Segment Open

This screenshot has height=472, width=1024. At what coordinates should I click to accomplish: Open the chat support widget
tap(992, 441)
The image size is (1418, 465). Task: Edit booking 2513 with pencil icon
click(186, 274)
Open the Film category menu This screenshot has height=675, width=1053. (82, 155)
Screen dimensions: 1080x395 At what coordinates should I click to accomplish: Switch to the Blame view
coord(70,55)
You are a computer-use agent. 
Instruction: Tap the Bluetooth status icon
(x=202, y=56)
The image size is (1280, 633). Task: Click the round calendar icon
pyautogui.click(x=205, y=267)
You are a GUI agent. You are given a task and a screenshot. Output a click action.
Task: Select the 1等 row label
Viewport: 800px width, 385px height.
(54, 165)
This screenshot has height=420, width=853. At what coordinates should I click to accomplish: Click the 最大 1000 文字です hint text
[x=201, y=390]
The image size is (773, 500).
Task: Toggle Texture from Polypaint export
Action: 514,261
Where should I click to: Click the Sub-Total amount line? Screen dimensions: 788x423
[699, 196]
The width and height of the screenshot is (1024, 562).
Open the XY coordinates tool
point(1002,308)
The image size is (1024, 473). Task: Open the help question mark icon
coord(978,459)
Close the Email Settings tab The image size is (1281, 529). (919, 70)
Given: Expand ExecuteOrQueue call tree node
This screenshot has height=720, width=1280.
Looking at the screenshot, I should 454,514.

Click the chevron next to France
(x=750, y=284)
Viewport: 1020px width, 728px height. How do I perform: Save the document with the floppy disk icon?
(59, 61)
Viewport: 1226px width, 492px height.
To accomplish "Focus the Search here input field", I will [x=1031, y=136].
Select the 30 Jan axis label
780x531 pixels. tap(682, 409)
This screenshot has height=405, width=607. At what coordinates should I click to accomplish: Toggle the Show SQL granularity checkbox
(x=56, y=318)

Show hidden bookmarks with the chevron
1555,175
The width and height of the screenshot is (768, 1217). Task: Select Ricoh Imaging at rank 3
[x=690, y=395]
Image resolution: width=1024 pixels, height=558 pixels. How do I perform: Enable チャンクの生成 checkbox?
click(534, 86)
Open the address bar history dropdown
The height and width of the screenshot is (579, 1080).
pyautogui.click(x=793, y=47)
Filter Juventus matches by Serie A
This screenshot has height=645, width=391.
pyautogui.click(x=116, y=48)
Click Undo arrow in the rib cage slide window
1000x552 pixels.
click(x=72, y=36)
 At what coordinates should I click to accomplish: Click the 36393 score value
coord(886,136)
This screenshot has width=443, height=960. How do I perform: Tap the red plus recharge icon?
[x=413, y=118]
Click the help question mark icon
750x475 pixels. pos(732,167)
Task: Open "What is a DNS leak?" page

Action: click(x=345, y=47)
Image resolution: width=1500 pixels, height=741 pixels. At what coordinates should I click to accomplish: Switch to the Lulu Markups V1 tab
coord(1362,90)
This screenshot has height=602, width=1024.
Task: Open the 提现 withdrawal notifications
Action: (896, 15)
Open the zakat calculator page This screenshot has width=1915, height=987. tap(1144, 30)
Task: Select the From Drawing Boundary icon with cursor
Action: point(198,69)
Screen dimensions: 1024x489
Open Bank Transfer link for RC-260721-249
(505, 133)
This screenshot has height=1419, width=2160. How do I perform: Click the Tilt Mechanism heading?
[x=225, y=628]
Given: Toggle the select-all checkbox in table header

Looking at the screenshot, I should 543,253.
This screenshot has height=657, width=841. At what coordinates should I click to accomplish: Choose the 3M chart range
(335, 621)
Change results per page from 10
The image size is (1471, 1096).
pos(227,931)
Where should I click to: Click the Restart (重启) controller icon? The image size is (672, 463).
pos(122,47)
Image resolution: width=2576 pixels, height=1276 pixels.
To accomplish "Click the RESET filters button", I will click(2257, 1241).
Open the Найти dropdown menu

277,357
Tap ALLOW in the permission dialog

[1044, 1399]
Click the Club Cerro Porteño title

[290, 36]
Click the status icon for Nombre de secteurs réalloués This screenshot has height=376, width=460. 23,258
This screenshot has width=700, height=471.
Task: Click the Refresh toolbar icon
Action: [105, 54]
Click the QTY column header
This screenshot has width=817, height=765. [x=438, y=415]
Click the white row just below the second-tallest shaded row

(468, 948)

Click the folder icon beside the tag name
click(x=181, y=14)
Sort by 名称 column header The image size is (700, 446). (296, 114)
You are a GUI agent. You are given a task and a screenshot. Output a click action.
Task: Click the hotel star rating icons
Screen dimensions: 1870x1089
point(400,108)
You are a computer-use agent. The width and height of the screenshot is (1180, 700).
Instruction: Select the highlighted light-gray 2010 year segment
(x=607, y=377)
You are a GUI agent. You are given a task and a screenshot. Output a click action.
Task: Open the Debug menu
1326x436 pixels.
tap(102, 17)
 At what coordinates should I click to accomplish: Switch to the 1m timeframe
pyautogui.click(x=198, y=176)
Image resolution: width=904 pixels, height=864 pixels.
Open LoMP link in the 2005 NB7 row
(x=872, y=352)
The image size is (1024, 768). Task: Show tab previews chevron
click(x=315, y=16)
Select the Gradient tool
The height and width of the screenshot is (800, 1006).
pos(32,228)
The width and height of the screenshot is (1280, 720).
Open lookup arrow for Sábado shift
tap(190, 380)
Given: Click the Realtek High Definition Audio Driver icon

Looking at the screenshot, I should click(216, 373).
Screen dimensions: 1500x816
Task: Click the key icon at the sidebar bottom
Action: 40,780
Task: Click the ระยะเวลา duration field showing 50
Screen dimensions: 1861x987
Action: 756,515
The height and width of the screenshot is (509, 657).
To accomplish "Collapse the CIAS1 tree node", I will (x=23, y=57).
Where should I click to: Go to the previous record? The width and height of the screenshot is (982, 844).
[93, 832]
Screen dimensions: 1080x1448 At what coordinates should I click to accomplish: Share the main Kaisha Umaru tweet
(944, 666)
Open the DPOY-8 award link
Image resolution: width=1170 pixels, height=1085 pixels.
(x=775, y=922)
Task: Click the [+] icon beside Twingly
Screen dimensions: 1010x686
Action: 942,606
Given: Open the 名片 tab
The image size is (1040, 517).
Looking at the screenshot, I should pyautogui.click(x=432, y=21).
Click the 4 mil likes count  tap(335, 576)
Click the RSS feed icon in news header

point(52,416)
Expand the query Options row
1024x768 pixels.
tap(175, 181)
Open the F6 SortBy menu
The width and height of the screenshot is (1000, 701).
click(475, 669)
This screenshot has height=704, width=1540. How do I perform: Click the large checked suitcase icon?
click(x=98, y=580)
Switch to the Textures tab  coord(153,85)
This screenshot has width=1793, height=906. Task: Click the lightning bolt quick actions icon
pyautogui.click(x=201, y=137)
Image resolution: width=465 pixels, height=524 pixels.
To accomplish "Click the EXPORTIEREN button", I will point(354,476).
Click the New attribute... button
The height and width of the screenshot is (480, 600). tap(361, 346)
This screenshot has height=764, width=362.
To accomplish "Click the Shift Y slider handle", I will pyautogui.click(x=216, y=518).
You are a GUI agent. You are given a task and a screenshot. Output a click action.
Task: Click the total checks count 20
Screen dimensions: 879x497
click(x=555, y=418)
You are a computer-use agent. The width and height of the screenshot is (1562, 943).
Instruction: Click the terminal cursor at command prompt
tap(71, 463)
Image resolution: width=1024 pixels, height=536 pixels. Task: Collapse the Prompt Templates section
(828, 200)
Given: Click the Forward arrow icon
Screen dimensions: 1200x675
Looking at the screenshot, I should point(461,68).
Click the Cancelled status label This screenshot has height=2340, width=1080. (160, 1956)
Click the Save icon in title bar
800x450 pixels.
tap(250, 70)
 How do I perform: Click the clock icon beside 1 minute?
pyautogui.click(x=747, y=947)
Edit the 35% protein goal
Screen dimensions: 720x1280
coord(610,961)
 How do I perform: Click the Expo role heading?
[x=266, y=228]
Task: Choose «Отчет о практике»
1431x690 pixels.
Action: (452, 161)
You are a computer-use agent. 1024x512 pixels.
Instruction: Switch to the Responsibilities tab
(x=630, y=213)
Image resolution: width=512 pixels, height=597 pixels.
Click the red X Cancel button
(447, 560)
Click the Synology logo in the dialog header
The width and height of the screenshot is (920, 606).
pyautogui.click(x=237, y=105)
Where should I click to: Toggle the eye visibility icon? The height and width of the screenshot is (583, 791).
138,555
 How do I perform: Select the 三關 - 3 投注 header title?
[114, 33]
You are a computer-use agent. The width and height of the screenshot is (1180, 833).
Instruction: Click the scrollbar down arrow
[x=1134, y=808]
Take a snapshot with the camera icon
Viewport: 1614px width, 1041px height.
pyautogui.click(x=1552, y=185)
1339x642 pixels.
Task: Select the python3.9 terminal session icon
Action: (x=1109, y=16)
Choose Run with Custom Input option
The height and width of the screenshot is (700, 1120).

Segment Closed

Directions for this task:
Would you copy every line from the listing above that has the string "computer" in it?

Response:
You are a computer-use agent. 
You are a computer-use agent. The width and height of the screenshot is (1180, 700).
You are a computer-use agent. The width and height of the screenshot is (1562, 943).
You are a computer-use agent. 1024x512 pixels.
You are a computer-use agent. The width and height of the screenshot is (1180, 833).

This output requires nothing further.